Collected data
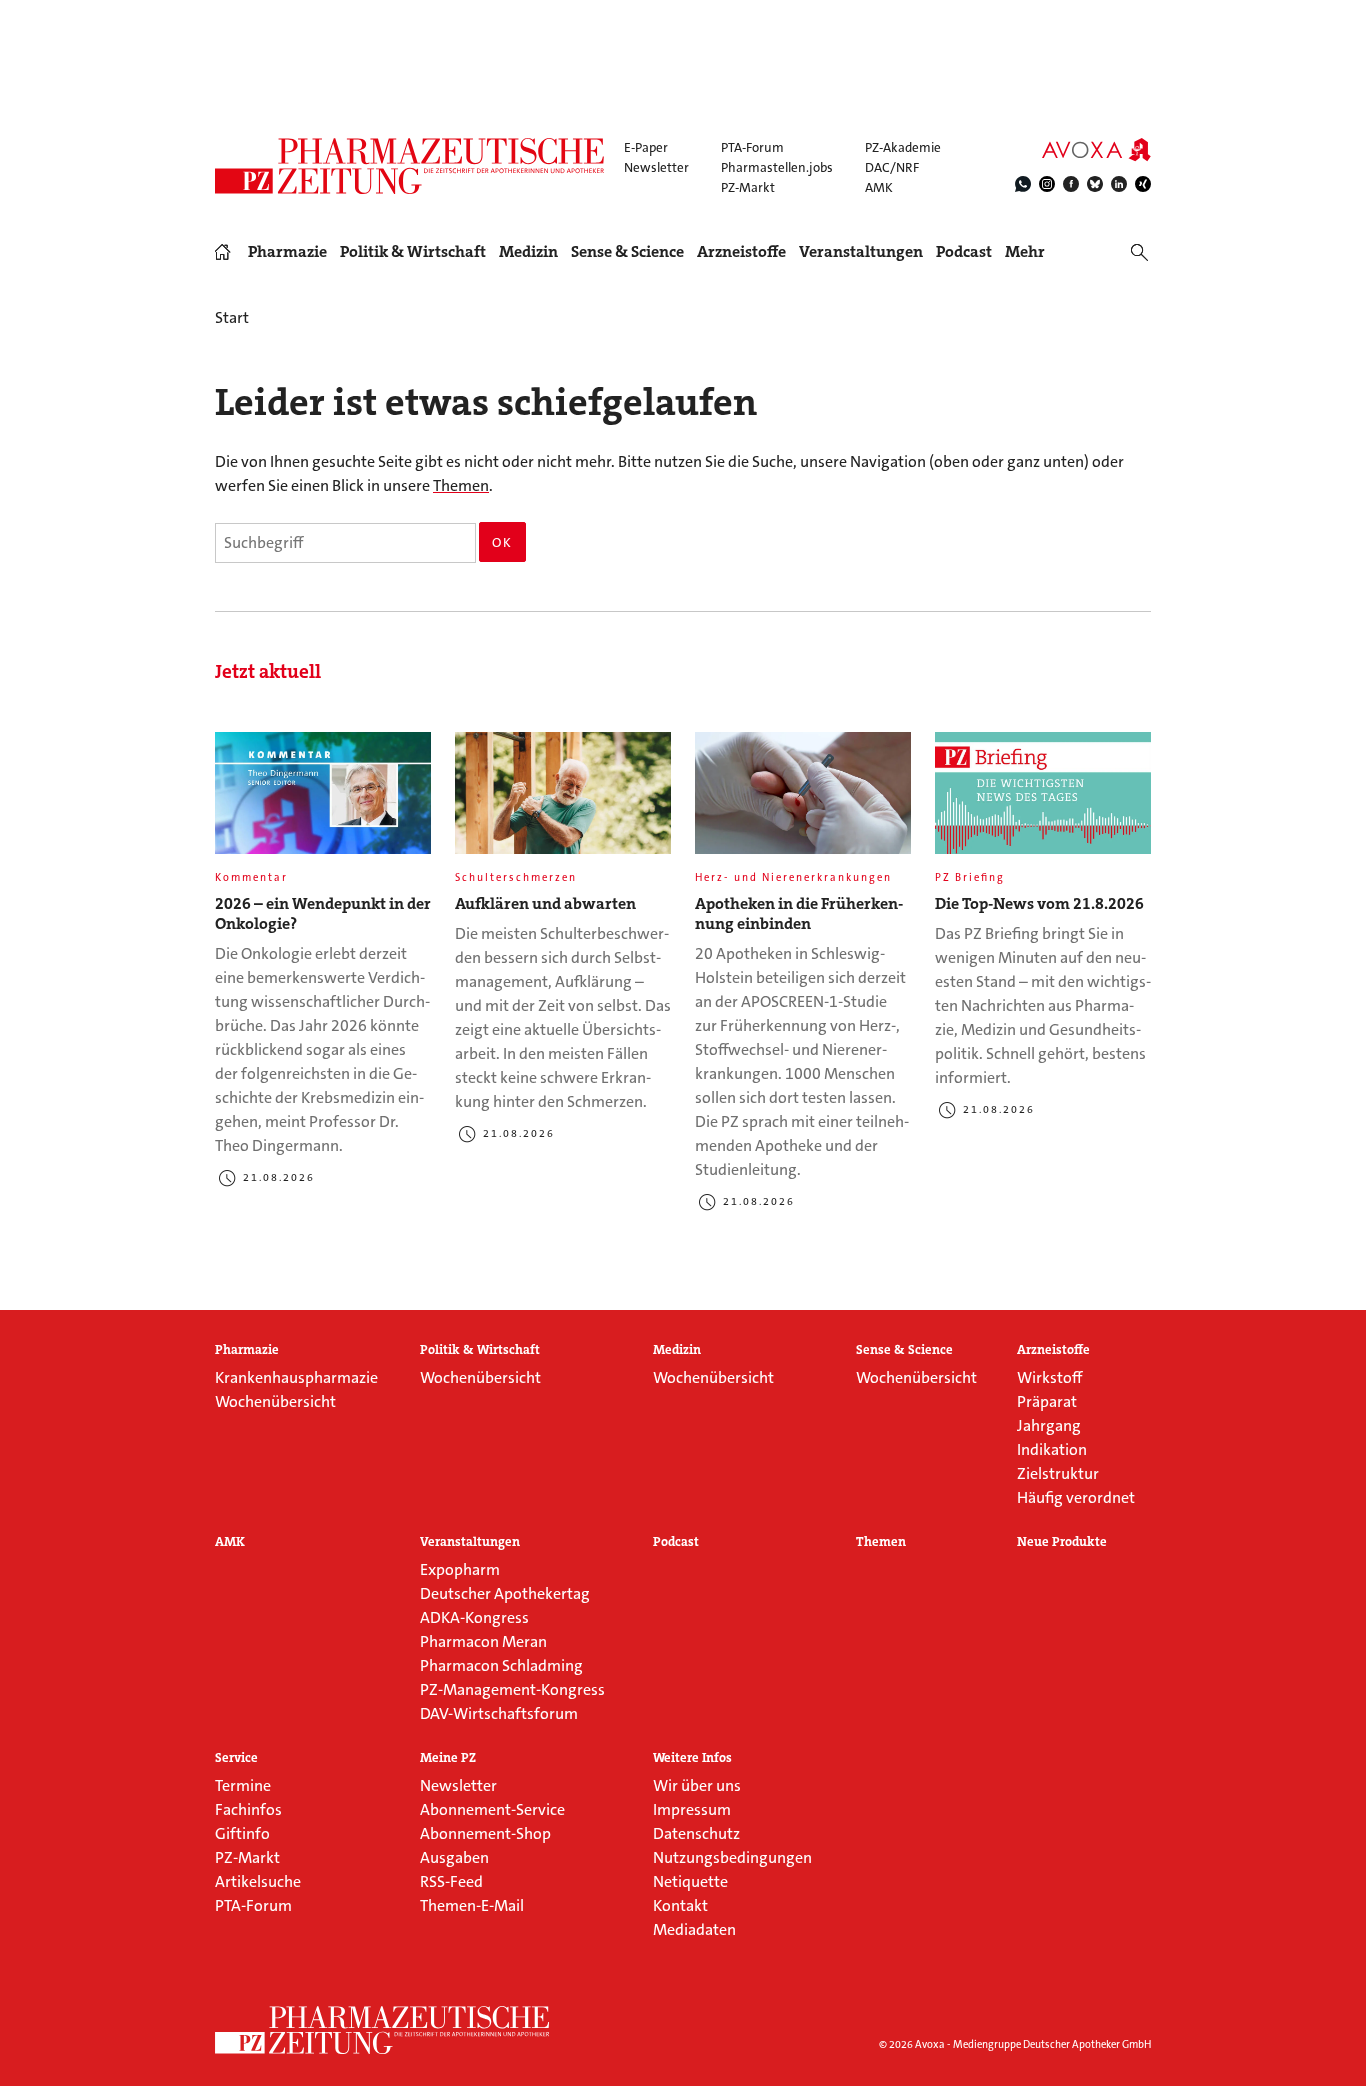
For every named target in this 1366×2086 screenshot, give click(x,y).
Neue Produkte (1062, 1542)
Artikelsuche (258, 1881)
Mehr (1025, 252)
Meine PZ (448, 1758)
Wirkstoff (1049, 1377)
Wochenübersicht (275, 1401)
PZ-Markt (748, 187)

--

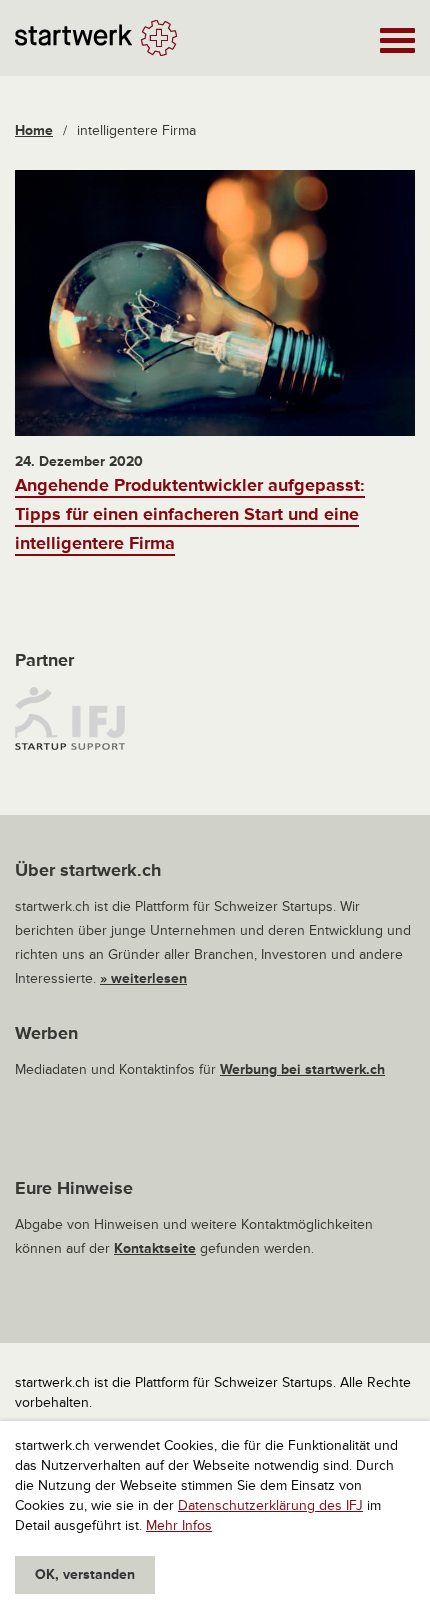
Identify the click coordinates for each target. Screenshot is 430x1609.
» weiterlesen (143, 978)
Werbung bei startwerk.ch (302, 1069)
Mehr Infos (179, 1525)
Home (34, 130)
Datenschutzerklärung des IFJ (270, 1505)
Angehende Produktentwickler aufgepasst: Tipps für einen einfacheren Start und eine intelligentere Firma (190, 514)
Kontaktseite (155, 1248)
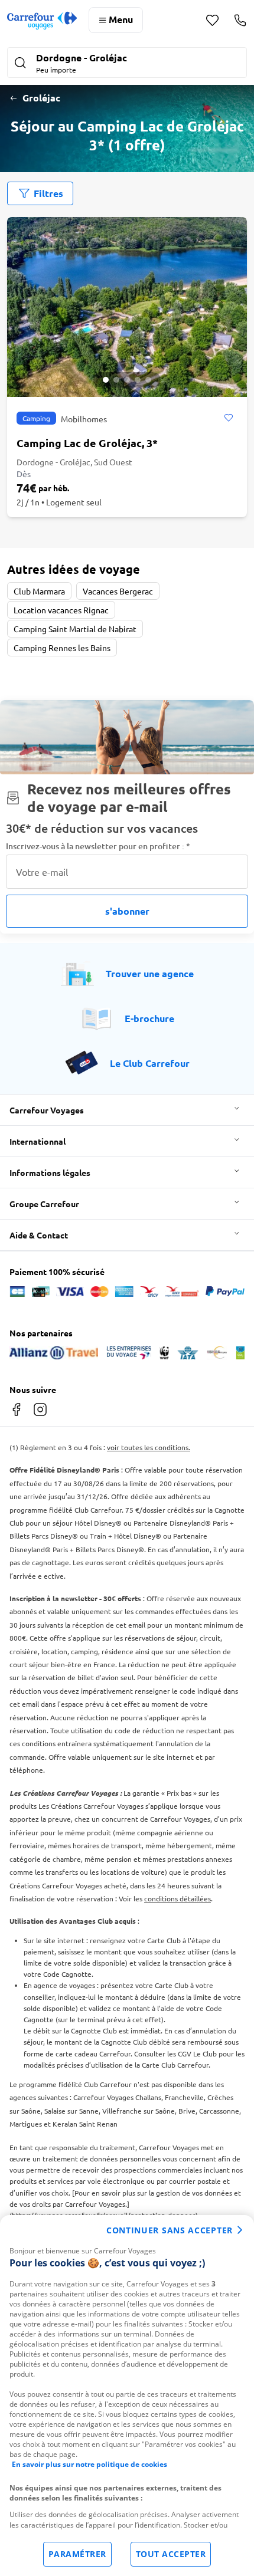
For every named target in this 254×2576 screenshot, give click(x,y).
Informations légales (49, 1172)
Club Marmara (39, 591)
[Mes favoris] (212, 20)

# [PROMPT]
Return, exactly as they stand, the lines above from the one with "Angehende Produktentwickler aufgepasst: Tipps" to the one with "[Mes favoris] (212, 20)", omitting any pictures among them.

# [ANSWER FOR THIS EXERCISE]
Angehende Produktentwickler aufgepasst: Tipps für einen einfacheren Start und eine intelligentere Firma (190, 514)
Kontaktseite (155, 1248)
For every named target in this 254×2576 screenshot, give click(x,y).
Informations légales (49, 1172)
Club Marmara (39, 591)
[Mes favoris] (212, 20)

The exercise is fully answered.